*Saved entries*
★ ★ ★

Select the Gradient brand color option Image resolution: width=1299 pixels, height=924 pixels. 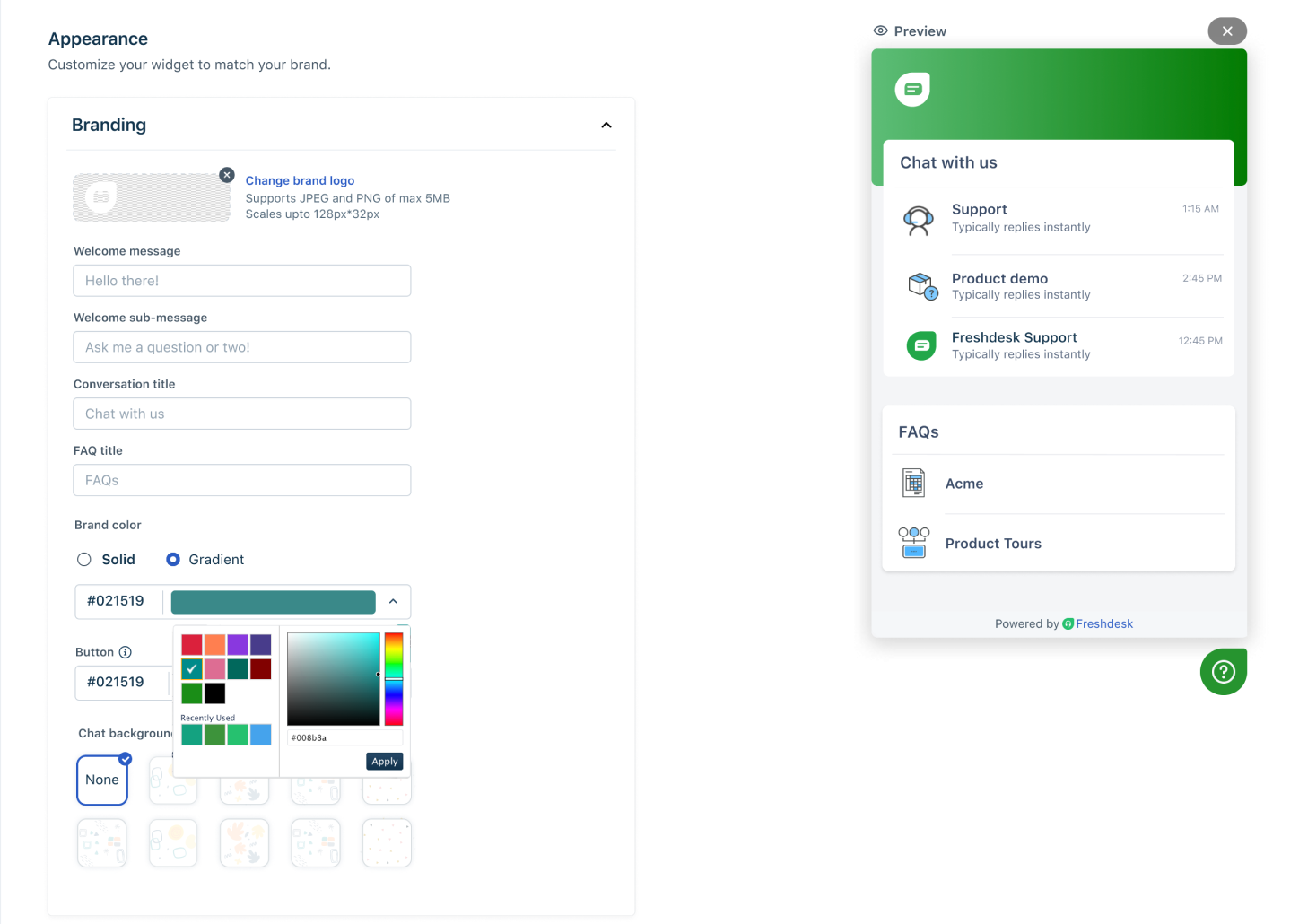(172, 559)
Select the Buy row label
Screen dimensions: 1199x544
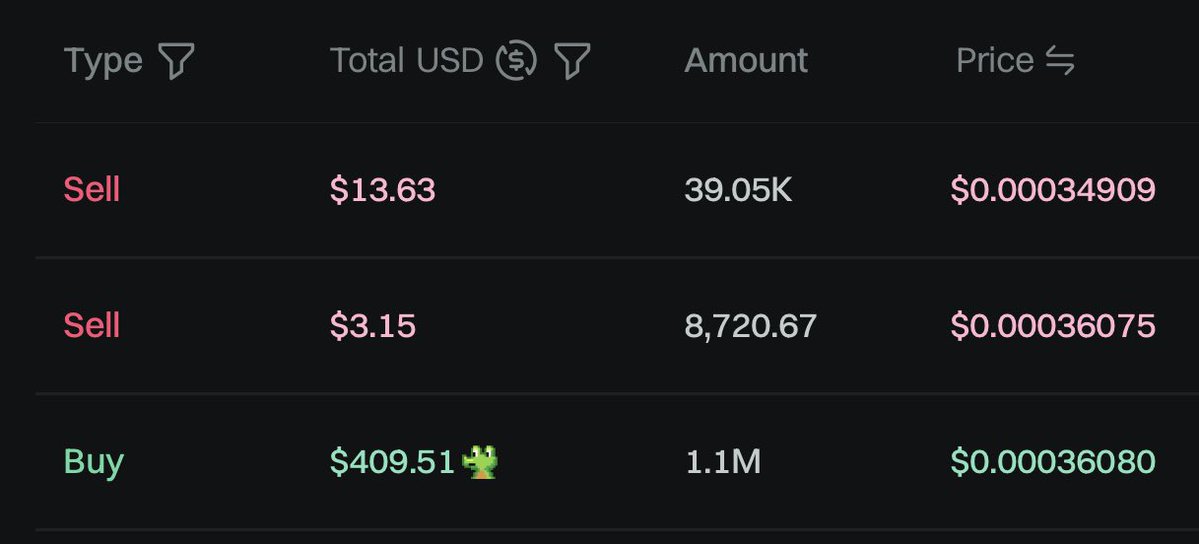(93, 462)
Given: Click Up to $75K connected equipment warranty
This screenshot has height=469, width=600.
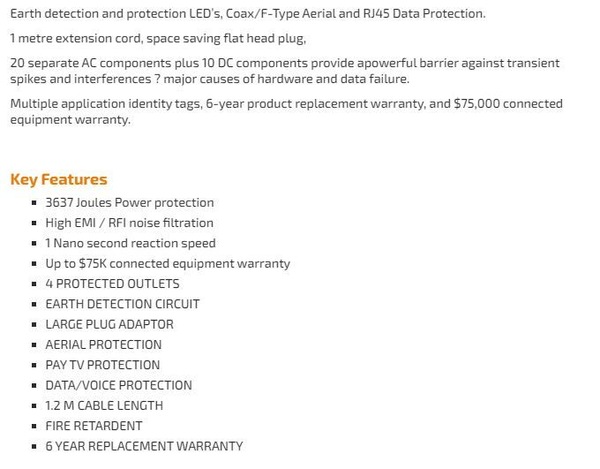Looking at the screenshot, I should (x=168, y=263).
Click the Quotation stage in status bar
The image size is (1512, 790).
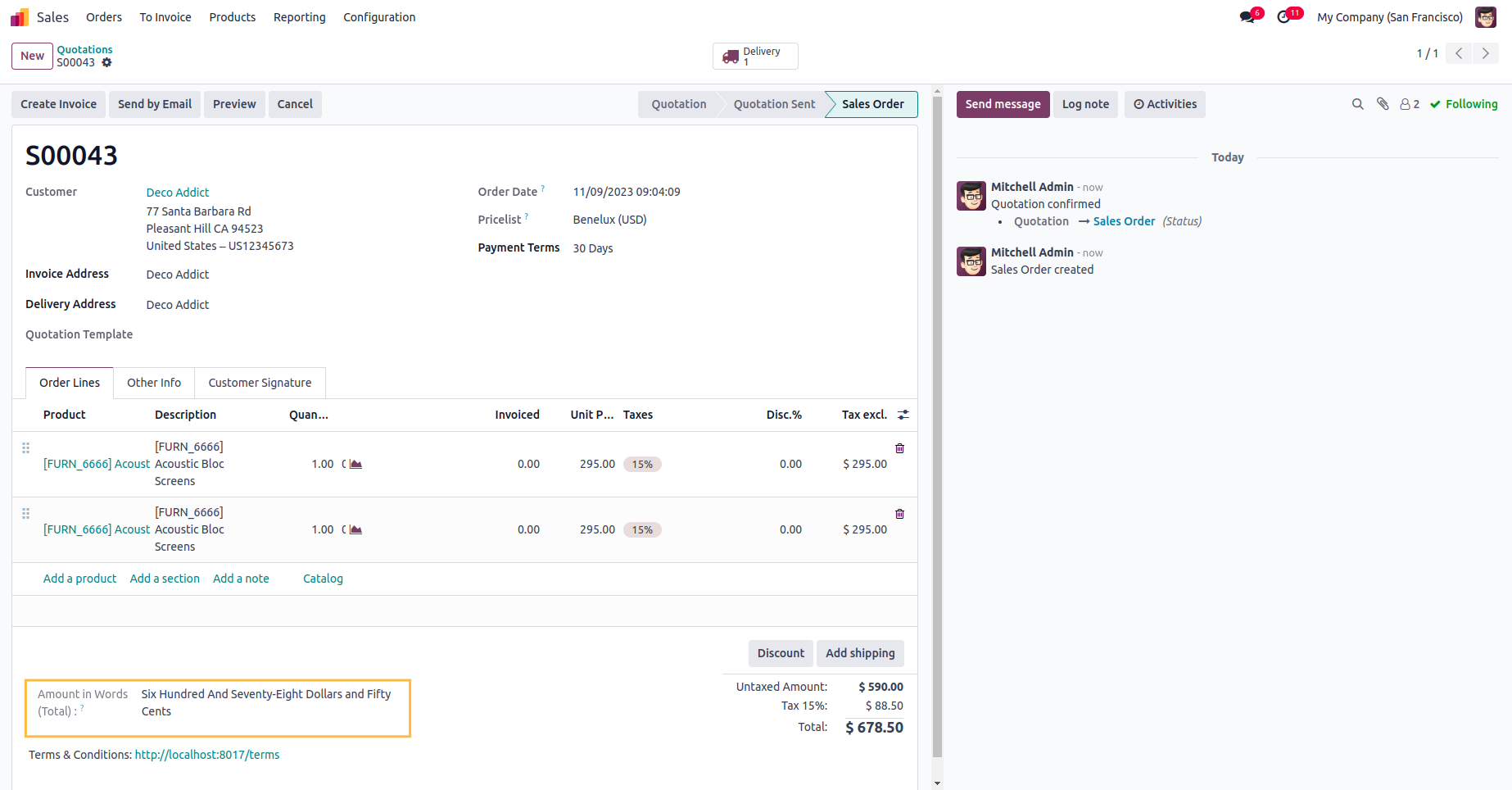(678, 104)
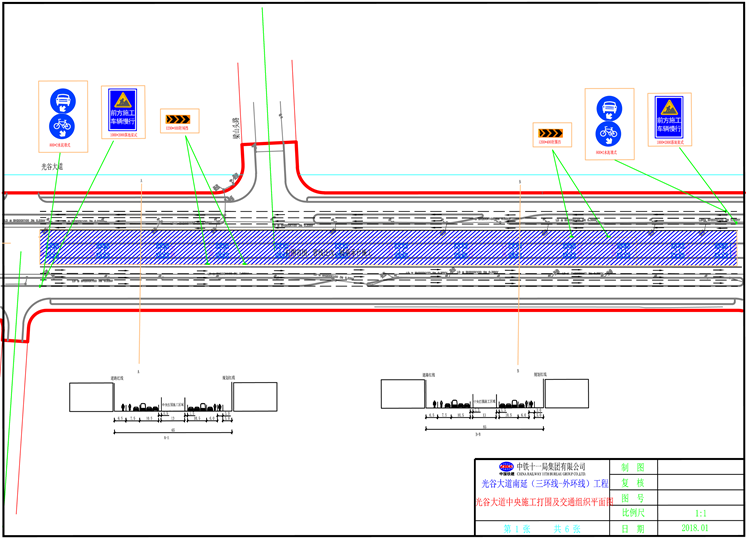Click the 2018.01 date cell
749x538 pixels.
(x=694, y=527)
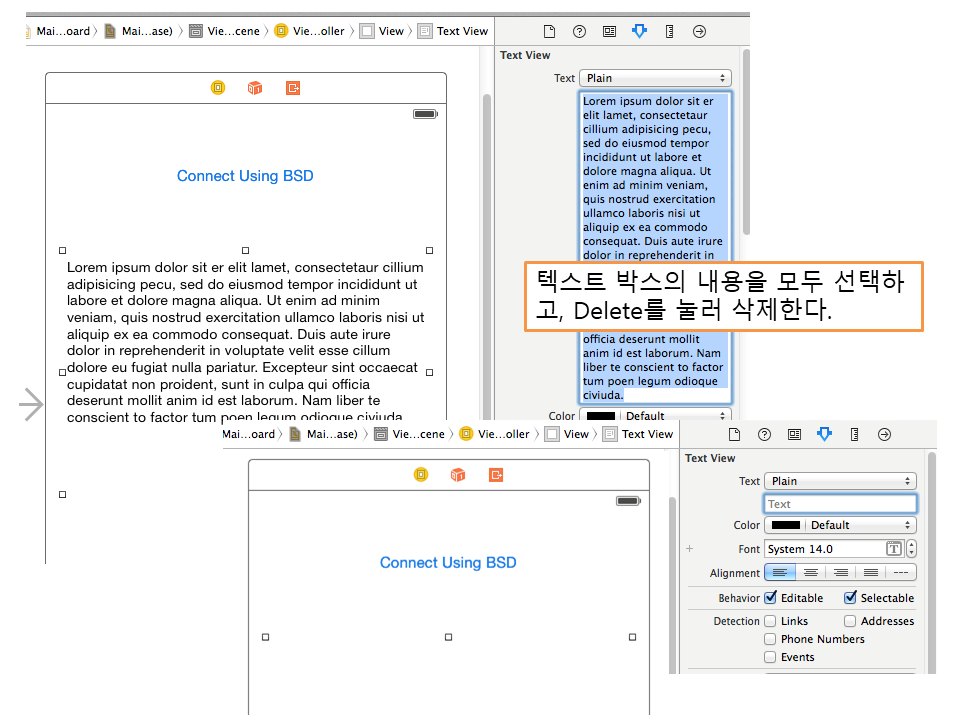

★ ★ ★

*TASK GOAL*
Reproduce the lines from the line with "This screenshot has height=469, width=600." through the last line of the entries exactly, including both ends and excluding pictures.

*RESULT BELOW*
This screenshot has height=469, width=600.
Looking at the screenshot, I should (x=168, y=263).
Click the Quotation stage in status bar
The image size is (1512, 790).
(678, 104)
Click the 2018.01 date cell
749x538 pixels.
(x=694, y=527)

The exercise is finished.